> **Textauszug**:

Der niedersächsische Modellversuch mit vorsichtigen Lockerungen der Corona-Maßnahmen hat noch gar nicht richtig begonnen, da sorgt er bereits für Ärger, Probleme und offene Fragen. Auf Kritik stoßen insbesondere die Ansteckungszahlen als Kriterium für den Zuschlag durch die SPD/CDU-Landesregierung. So darf Hann. Münden im Süden des Landes trotz einer lokalen Sieben-Tage-Inzidenz von weit über 150 mitmachen. Dies hatte in der Region sowie bei der unterlegenen Konkurrenz große Verwunderung ausgelöst.
Maßgeblich sei aber der Wert des gesamten Landkreises Göttingen, rechtfertigte das Sozialministerium am Dienstag seine Entscheidung vom Sonnabend. Dieser habe deutlich unter 100 gelegen. Außerdem habe die Kreisverwaltung ausdrücklich ihr Einvernehmen für die Bewerbung von Hann. Münden erteilt. Die Stadt Göttingen selbst mit einer aktuellen Inzidenz von 58 ging dagegen wegen offener Fragen zum Sicherheitskonzept leer aus, sie setzt nun auf die vom Land angekündigte zweite Auswahlrunde.
Wann es losgehen soll, ist noch völlig unklar
Völlig unklar war am Dienstag, wann es überhaupt mit dem Besuch von Läden, Außengastronomie, Kinos oder Museen nach Vorlage eines negativen Corona-Testergebnisses losgehen soll. Die ersten der 14 ausgesuchten Modellkommunen wollen laut Ministerin Daniela Behrens (SPD) noch in dieser Woche an den Start gehen. Die meisten anderen wie Cuxhaven und Oldenburg wollen frühestens ab nächsten Montag ihre dreiwöchige Testphase beginnen.
Achim dagegen halte am bereits angekündigten Termin zum 16. April fest, bekräftigte Bürgermeister Rainer Ditzfeld (parteilos). Vorher schaffe man nicht den Aufbau der notwendigen Infrastruktur mit einem zweiten Testzentrum. In Hann. Münden muss Bürgermeister Harald Wegener (parteilos) vor den Öffnungen noch seine Ratsfraktionen beruhigen. Diese werfen dem Stadtoberhaupt vor, die Bewerbung ohne Absprache mit ihnen im Alleingang durchgezogen zu haben. Wegener rechtfertigte sich mit der in der Karwoche gebotenen Eile des Verfahrens.
Erste Kommune beim Schummeln erwischt
Und mit der Samtgemeinde Elbtalaue ist der erste der erfolgreichen Kandidaten schon vor dem Start wieder draußen. Die Kommune im Landkreis Lüchow-Dannenberg hatte offenbar beim vorgelegten Sicherheitskonzept geschummelt und das noch gar nicht aufgebaute System zur digitalen Kontaktnachverfolgung als existent angekreuzt. Außerdem fehlte das Einvernehmen des zuständigen Gesundheitsamts. Man müsse noch an die Luca-App angeschlossen werden, gab Bürgermeister Jürgen Meyer (parteilos) zu. Er rechne dennoch damit, Ende der nächsten Woche mit dem Modellversuch beginnen zu können. „Elbtalaue müssen wir jetzt noch mal auf die lange Bank schieben“, meinte dagegen Ministerin Behrens.

> **Arbeitsauftrag**: Führen Sie den Textauszug über den niedersächsischen Modellversuch mit Corona-Lockerungen im Anschluss an seinen letzten Satz fort.

> **Datenauszüge**:
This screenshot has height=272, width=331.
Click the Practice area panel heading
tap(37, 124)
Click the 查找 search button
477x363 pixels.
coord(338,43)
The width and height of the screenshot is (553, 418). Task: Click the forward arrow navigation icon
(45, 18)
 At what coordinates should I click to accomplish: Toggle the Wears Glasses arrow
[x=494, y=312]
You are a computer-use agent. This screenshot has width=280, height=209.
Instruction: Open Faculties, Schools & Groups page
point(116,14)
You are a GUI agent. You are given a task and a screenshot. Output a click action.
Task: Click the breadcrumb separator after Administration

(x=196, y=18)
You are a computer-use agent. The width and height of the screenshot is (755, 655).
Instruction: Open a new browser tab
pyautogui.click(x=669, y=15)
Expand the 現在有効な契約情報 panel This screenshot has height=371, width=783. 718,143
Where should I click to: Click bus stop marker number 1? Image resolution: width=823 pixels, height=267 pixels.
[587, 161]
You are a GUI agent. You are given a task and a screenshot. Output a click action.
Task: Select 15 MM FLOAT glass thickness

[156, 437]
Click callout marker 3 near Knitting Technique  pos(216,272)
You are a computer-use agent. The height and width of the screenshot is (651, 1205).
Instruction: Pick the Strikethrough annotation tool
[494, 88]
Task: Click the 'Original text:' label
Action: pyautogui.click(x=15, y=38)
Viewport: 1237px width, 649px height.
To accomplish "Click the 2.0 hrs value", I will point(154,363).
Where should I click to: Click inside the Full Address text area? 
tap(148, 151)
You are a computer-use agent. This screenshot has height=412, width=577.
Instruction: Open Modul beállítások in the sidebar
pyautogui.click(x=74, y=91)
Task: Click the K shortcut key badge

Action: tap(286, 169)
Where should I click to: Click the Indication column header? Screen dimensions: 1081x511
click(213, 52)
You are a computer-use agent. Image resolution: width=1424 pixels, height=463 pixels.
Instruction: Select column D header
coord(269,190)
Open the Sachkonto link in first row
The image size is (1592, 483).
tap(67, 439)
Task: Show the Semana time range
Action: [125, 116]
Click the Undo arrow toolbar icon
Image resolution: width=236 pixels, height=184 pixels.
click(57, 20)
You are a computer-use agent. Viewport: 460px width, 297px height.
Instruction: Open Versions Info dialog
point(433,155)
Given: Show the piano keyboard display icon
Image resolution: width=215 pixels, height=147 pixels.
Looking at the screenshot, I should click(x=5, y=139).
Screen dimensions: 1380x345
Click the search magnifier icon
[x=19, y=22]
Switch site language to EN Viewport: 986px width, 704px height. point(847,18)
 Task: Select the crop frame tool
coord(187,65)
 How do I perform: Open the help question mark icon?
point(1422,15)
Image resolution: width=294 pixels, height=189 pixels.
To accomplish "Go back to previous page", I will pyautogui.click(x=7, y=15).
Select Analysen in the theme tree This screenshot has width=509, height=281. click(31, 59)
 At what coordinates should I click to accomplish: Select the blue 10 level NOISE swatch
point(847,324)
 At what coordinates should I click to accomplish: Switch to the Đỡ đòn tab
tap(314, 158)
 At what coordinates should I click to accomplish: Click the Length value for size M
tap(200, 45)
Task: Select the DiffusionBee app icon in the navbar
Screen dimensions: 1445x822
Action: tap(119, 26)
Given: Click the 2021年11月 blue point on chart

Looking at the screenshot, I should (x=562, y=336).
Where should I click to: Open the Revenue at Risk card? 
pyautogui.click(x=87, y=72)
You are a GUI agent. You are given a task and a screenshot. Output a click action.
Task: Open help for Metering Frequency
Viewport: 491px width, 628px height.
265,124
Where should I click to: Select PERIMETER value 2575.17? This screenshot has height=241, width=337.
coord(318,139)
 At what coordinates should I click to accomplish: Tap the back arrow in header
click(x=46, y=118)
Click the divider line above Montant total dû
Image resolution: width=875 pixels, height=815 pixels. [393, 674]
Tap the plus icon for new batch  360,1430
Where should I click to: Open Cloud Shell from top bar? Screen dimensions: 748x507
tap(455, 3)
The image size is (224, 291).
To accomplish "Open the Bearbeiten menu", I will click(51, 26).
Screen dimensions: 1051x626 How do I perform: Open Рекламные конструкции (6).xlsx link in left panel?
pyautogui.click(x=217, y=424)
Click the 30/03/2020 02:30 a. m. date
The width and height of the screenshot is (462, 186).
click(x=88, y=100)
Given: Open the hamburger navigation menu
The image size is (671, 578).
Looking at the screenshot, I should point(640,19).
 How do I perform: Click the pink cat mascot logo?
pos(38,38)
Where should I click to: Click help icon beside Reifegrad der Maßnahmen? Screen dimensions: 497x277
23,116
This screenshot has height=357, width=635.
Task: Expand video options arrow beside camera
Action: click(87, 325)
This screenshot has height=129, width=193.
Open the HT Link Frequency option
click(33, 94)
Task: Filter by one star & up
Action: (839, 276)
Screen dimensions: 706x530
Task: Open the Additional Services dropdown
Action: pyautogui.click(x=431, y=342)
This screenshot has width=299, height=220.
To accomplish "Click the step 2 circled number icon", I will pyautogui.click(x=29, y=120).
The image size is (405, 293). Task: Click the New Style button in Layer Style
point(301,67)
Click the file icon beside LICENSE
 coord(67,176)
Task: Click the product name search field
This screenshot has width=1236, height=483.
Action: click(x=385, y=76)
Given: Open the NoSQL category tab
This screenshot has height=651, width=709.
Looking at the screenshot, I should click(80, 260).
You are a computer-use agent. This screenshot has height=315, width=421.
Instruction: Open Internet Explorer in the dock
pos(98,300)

> **Musterlösung**:
Andere Städte wie Celle oder Osnabrück hatten zwar überzeugende Konzepte mit Tests, Lenkung der Besucherströme, Kontaktnachverfolgung und Einbindung der lokalen Geschäftsleute vorgelegt. Sie scheiterten allerdings an ihren hohen Ansteckungszahlen jenseits der 100er-Grenze. Insgesamt 65 Kommunen waren ins Rennen gegangen. Die aussortierten Städte dürfen jedoch auf eine zweite Auswahlrunde hoffen. „Alle Bewerber bleiben im Topf und können nacharbeiten“, betonte Behrens.
Niedersachsen will Zahl der Modellkommunen voll ausschöpfen
Laut Ressortchefin will Niedersachsen die angekündigte Zahl von 25 Modellkommunen voll ausschöpfen und damit eine gleichmäßige Verteilung über das gesamte Land erreichen. Dabei wolle man auch bewusst Städte mit hohen Inzidenzwerten zum Zuge kommen lassen, um dort Erfahrungen mit entsprechenden Sicherheitskonzepten sammeln zu können, sagte Behrens. Man rede die Pandemie nicht klein, aber fahre auch keinen Panik-Kurs. „Wir Niedersachsen haben einen sehr differenzierten Blick.“ Gleichwohl werde man die Ergebnisse der nächsten Bund-Länder-Konferenz mit Bundeskanzlerin Angela Merkel (CDU) in der nächsten Woche abwarten. Sollte dort ein harter Lockdown beschlossen werden, werde man natürlich nicht mit weiteren Modellkommunen an den Start gehen.
Der Modellversuch nach Tübinger Vorbild ist in der aktuellen Corona-Verordnung der rot-schwarzen Landesregierung verankert. Kommunen aus Landkreisen, die die Sieben-Tage-Inzidenz von 200 überschreiten, sind danach von einer Teilnahme ausgeschlossen. Überschreitet der Wert in einer Modellkommune während der dreiwöchigen Phase an drei aufeinander folgenden Tagen diese Grenze, muss der Versuch abgebrochen werden – „es sei denn, dass diese Überschreitung ausschließlich auf die im Rahmen des Modellprojekts zusätzlichen Testungen zurückzuführen ist oder einer bestimmten Infektionsquelle zugeordnet werden kann“.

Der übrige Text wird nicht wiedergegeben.